§ 作業の指示
1. 韓国の労災についての文章の「健康診断、環境測定と『福島の怪談』 2023年7月12日 韓国の労災・安全衛生」から「ばその闘いは終わらなかった。」までの部分を書き出せ。その際、「源進レーヨン」を「源進レイヨン」に更新すること。
2. 次の(a)〜(c)が韓国の労災についての文章の内容と合うかどうか、それぞれ「はい」か「いいえ」で答えよ。判断の根拠となる本文の語句をそのまま引用して添えること。
(a) ムン・ソンミョン君は1988年当時15歳だった。
(b) キム・ボンファンさんは水銀中毒で亡くなった。
(c) 会社の正門の前での集会は100日間続いた。
3. 韓国の労災についての文章の最後の文を受けて、その後から続きを書け。

──────── 抜粋本文 ────────

健康診断、環境測定と『福島の怪談』 2023年7月12日 韓国の労災・安全衛生

2018年5月16日、『ムン・ソンミョン、源進労働者労災死亡30周忌追悼組織委員会発足記者会見』で、サムソン半導体の犠牲者のファン・ユミさんの父親のファン・サンギさんが発言している。/パク・ジョンシク記者

1988年に、15歳の少年ムン・ソンミョン君が温度計の工場で働いていて水銀中毒の職業病で死亡した事件が発生した。『水銀中毒職業病』と簡単に表現するが、初めて会社の近くの病院で風邪と診断された後、水銀中毒と認められるまでの数ヶ月間、数多くの人々の涙ぐましい努力が積み重ねられた。「ソンミョンが死にました」という電話を受けて、深夜に病院に駆けつけた多くの活動家と保健医療関係者のほとんどが、今も依然として現場で闘っている。

1991年には源進レーヨンの労働者キム・ボンファンさんが二硫化炭素中毒で亡くなった。この事件もやはり「二硫化炭素中毒」と簡単に表現するが、故人の棺が置かれた会社の正門の前で137日間も集会が続けられた。棺を冷却状態に維持するために最大限の努力をしたが、故人に本当に申し訳ない表現だが、『死体から水が流れる程に』ならなければその闘いは終わらなかった。

──────── データ項目 ────────

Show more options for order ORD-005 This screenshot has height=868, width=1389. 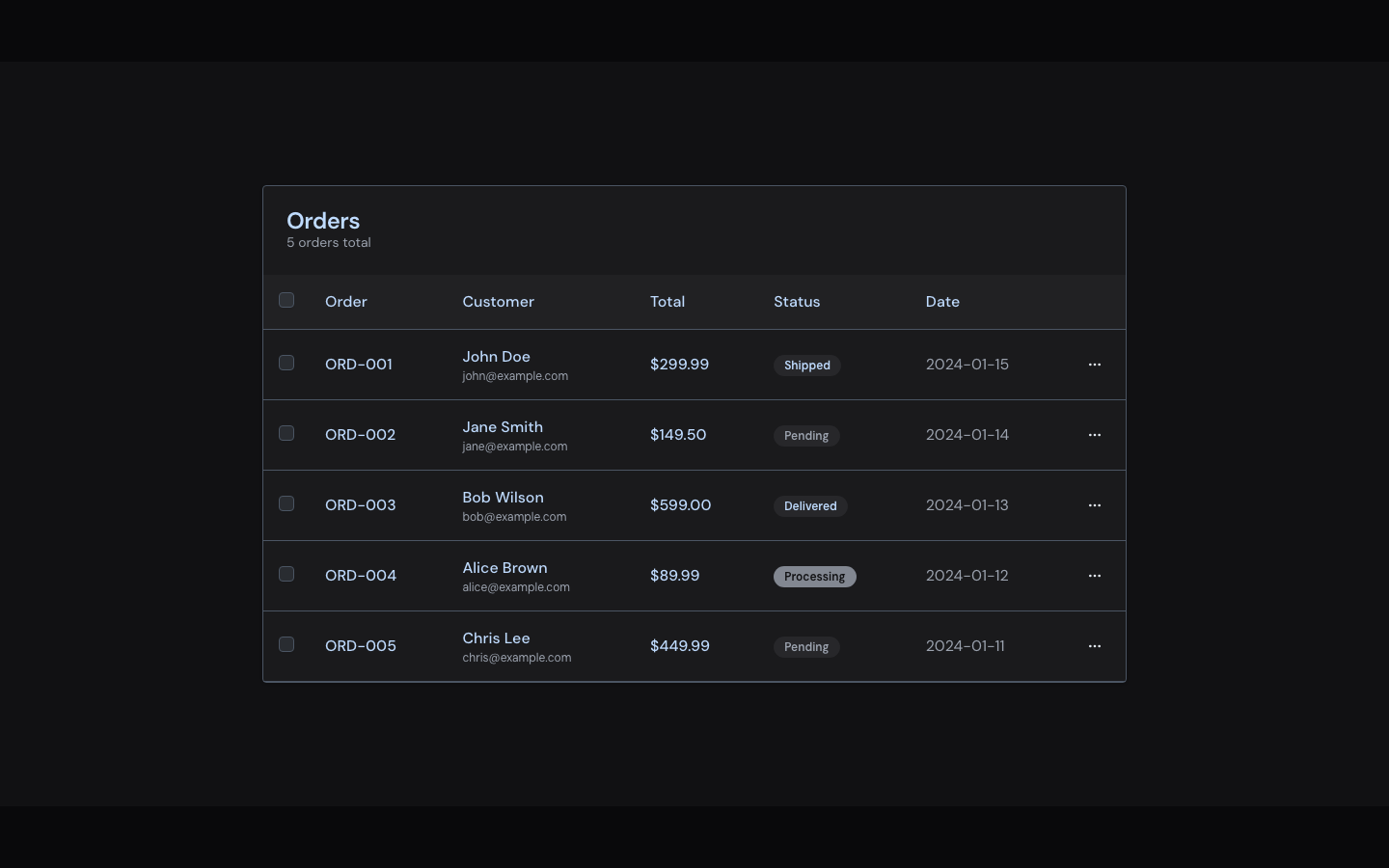1094,646
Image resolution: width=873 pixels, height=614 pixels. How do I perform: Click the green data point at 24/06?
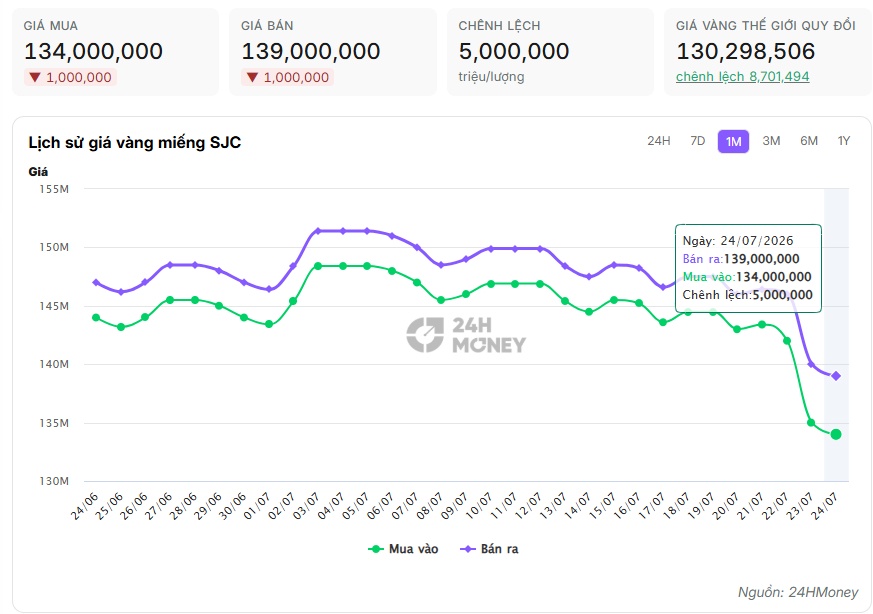(96, 318)
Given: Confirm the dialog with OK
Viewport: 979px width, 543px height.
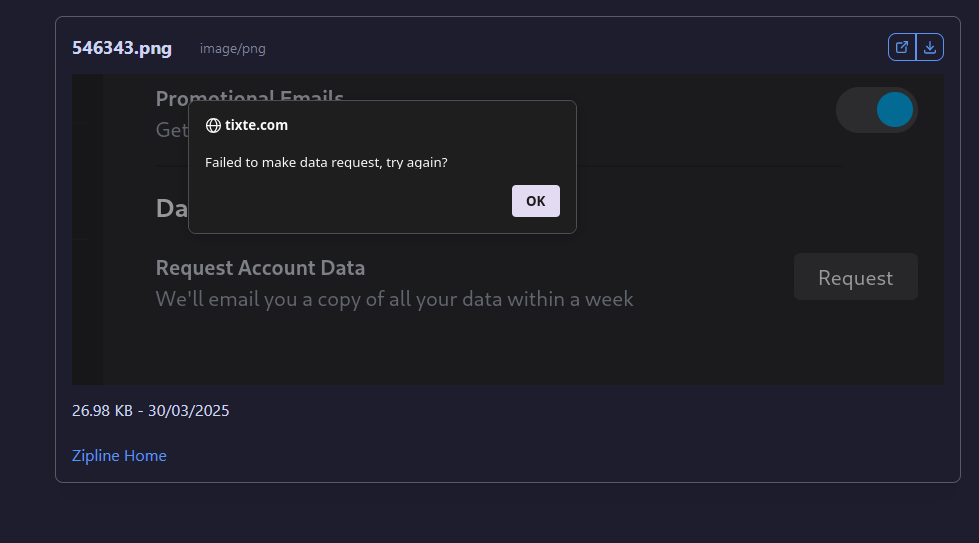Looking at the screenshot, I should pos(536,201).
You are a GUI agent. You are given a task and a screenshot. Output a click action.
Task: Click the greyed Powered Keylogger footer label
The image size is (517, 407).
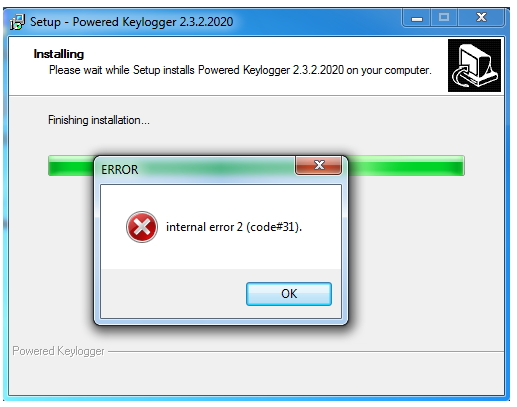pyautogui.click(x=58, y=351)
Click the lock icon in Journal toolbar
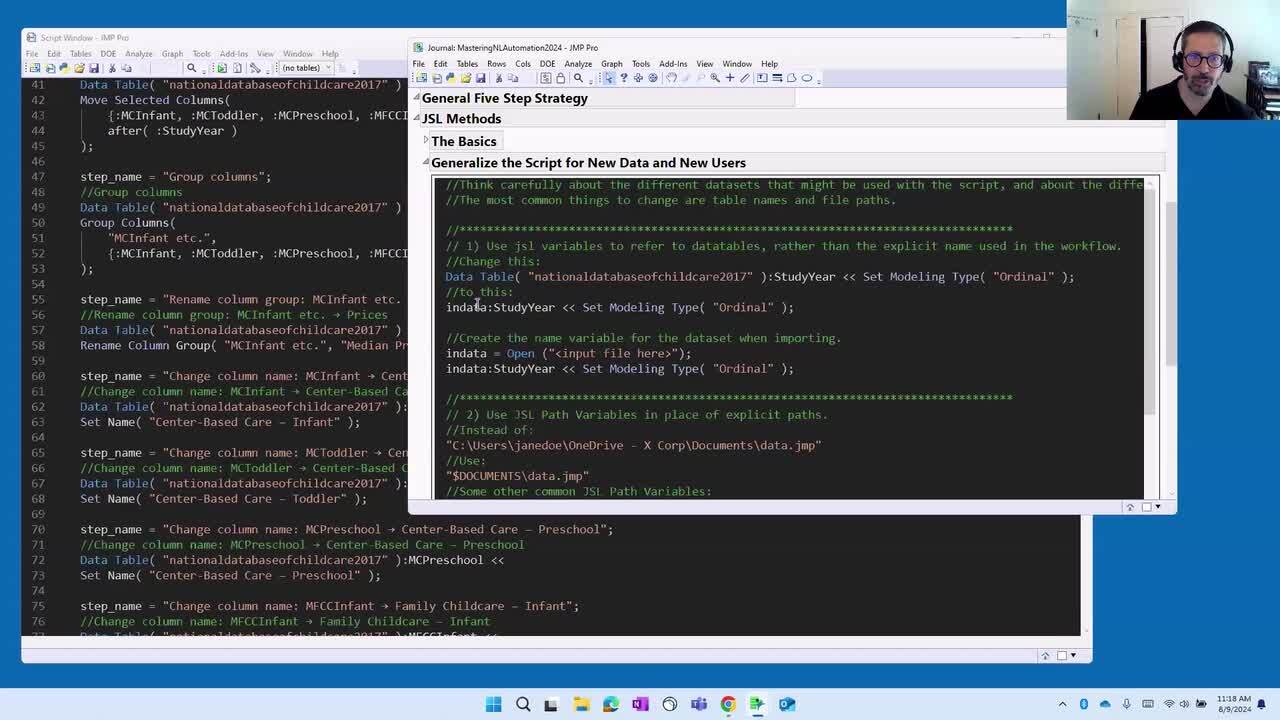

────────

§ 回答一覧
1.
健康診断、環境測定と『福島の怪談』 2023年7月12日 韓国の労災・安全衛生

2018年5月16日、『ムン・ソンミョン、源進労働者労災死亡30周忌追悼組織委員会発足記者会見』で、サムソン半導体の犠牲者のファン・ユミさんの父親のファン・サンギさんが発言している。/パク・ジョンシク記者

1988年に、15歳の少年ムン・ソンミョン君が温度計の工場で働いていて水銀中毒の職業病で死亡した事件が発生した。『水銀中毒職業病』と簡単に表現するが、初めて会社の近くの病院で風邪と診断された後、水銀中毒と認められるまでの数ヶ月間、数多くの人々の涙ぐましい努力が積み重ねられた。「ソンミョンが死にました」という電話を受けて、深夜に病院に駆けつけた多くの活動家と保健医療関係者のほとんどが、今も依然として現場で闘っている。

1991年には源進レイヨンの労働者キム・ボンファンさんが二硫化炭素中毒で亡くなった。この事件もやはり「二硫化炭素中毒」と簡単に表現するが、故人の棺が置かれた会社の正門の前で137日間も集会が続けられた。棺を冷却状態に維持するために最大限の努力をしたが、故人に本当に申し訳ない表現だが、『死体から水が流れる程に』ならなければその闘いは終わらなかった。

2.
(a) はい。「1988年に、15歳の少年ムン・ソンミョン君が」
(b) いいえ。「キム・ボンファンさんが二硫化炭素中毒で亡くなった」
(c) いいえ。「137日間も集会が続けられた」

3.
この二つの事件の中心で、最も重要な役割を担当した団体が『労働と健康研究会』だった。韓国社会の労働災害に関する認識が非常に脆弱な時だったので、ソウルの九老市場の近くのみすぼらしい商店街にある事務室に架かっている『労働と健康研究会』という看板を見て、「もしかして、犬の漢方薬か黒ヤギのような健康食品を売っているところなのか?」と尋ねる人もいる程だった。

私もやはり『労働と健康研究会』の会員であり、私の人生を通じて労働災害に関する活動を最も熱心にしていた時期だった。1981年に「軍事政権の必要によって急造された」という話がある位「拙速」に導入された産業安全保健法は、その内容が不十分で、労働者の健康をきちんと担保できなかった。有名無実な健康診断制度が特にそうだった。会社が指定する病院に行って受ける形式的な健康診断によって、労働者の職業病が発見されるということはほとんど不可能に近いことだった。労働組合の労働安全保健担当幹部たちと一緒に、どうすれば健康診断をもう少し内容のあるものにできるかを模索する活動に熱中した。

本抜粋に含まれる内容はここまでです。